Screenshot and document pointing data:
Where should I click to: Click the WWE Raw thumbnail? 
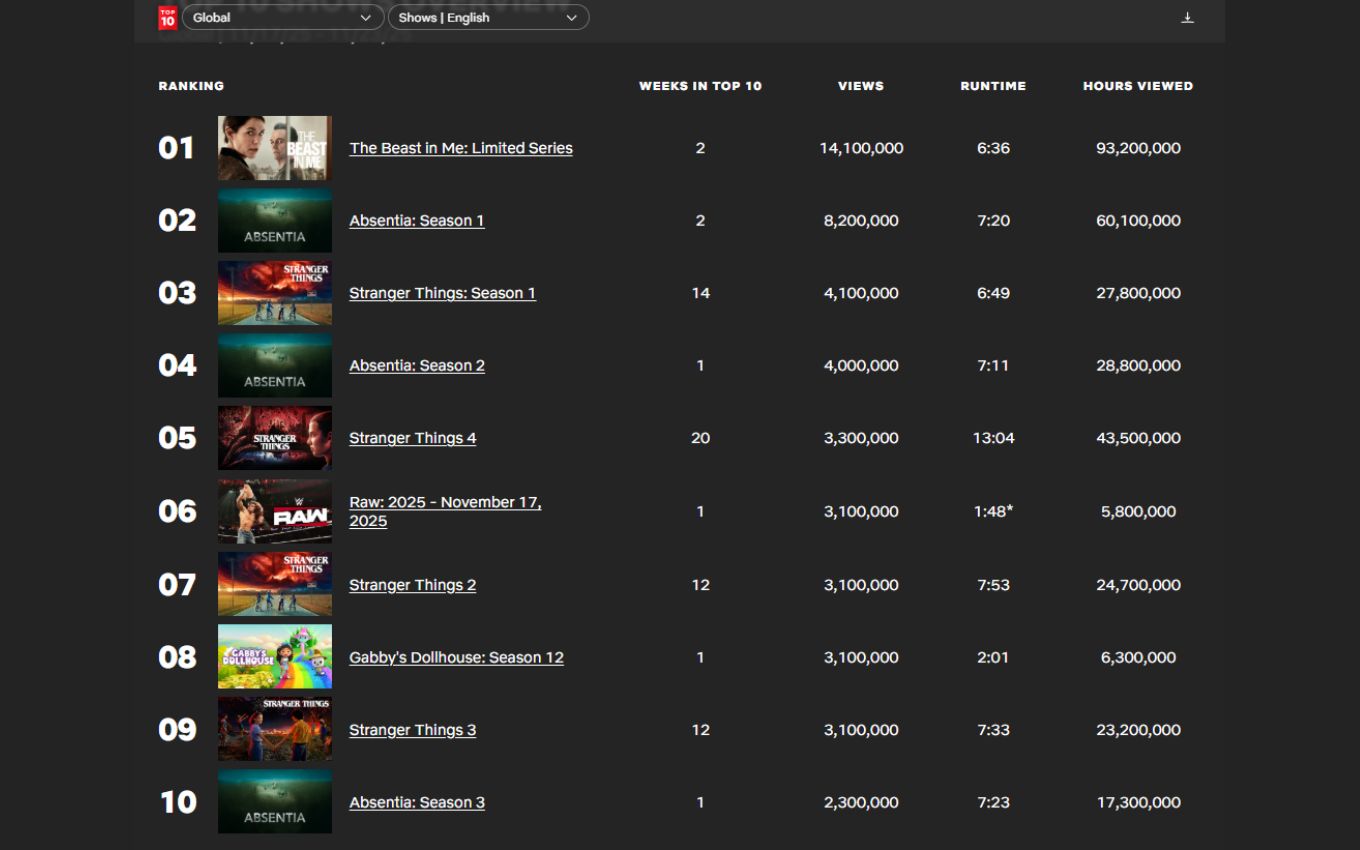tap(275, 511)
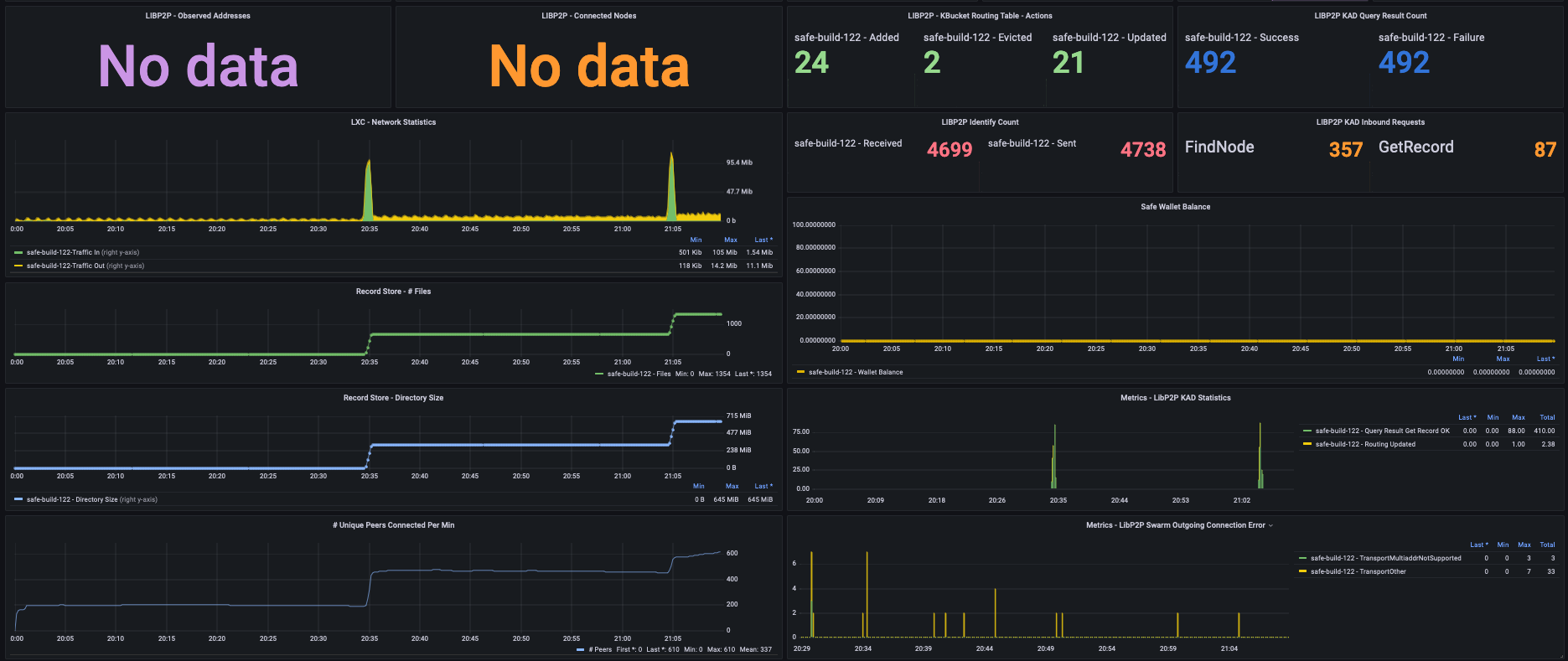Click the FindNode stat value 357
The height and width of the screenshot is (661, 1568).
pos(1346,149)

- [WHAT TO WORK ON]
Write out each line of the data word for word, skipping the pictures.

- [FINAL RESULT]
Where should I click to: Click the WWE Raw thumbnail? 
tap(275, 511)
Click the FindNode stat value 357
The height and width of the screenshot is (661, 1568).
pos(1346,149)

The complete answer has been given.